**Source material**
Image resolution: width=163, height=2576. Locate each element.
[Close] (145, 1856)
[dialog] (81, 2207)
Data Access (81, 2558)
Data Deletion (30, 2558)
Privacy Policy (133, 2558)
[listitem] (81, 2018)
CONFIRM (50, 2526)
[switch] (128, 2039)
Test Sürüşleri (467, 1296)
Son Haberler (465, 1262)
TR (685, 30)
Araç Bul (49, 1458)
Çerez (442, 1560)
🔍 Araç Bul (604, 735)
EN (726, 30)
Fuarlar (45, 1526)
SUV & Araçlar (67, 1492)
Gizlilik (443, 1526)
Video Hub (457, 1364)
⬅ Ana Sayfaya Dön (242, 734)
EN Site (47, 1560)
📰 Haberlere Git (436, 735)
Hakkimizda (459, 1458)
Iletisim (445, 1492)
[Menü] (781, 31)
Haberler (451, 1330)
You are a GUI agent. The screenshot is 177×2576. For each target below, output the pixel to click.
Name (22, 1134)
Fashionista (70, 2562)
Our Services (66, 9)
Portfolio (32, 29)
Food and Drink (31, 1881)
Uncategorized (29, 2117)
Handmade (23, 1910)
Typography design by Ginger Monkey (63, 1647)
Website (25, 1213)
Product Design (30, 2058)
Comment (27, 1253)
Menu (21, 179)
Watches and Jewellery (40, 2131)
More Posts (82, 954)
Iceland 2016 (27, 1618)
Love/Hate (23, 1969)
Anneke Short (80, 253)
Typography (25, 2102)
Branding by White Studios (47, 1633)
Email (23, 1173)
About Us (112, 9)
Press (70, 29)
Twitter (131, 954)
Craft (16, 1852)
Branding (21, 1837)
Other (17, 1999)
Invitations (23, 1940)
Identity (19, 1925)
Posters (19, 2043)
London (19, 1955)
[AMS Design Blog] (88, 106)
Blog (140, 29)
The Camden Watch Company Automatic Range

**Work instruction**
Exactly as written, restate every record in the listing.

**Expected output**
Image resolution: width=163, height=2576. Locate each element.
[Close] (145, 1856)
[dialog] (81, 2207)
Data Access (81, 2558)
Data Deletion (30, 2558)
Privacy Policy (133, 2558)
[listitem] (81, 2018)
CONFIRM (50, 2526)
[switch] (128, 2039)
Test Sürüşleri (467, 1296)
Son Haberler (465, 1262)
TR (685, 30)
Araç Bul (49, 1458)
Çerez (442, 1560)
🔍 Araç Bul (604, 735)
EN (726, 30)
Fuarlar (45, 1526)
SUV & Araçlar (67, 1492)
Gizlilik (443, 1526)
Video Hub (457, 1364)
⬅ Ana Sayfaya Dön (242, 734)
EN Site (47, 1560)
📰 Haberlere Git (436, 735)
Hakkimizda (459, 1458)
Iletisim (445, 1492)
[Menü] (781, 31)
Haberler (451, 1330)
You are a GUI agent. The screenshot is 177×2576. For each target below, output the pixel to click.
Name (22, 1134)
Fashionista (70, 2562)
Our Services (66, 9)
Portfolio (32, 29)
Food and Drink (31, 1881)
Uncategorized (29, 2117)
Handmade (23, 1910)
Typography design by Ginger Monkey (63, 1647)
Website (25, 1213)
Product Design (30, 2058)
Comment (27, 1253)
Menu (21, 179)
Watches and Jewellery (40, 2131)
More Posts (82, 954)
Iceland 2016 (27, 1618)
Love/Hate (23, 1969)
Anneke Short (80, 253)
Typography (25, 2102)
Branding by White Studios (47, 1633)
Email (23, 1173)
About Us (112, 9)
Press (70, 29)
Twitter (131, 954)
Craft (16, 1852)
Branding (21, 1837)
Other (17, 1999)
Invitations (23, 1940)
Identity (19, 1925)
Posters (19, 2043)
London (19, 1955)
[AMS Design Blog] (88, 106)
Blog (140, 29)
The Camden Watch Company Automatic Range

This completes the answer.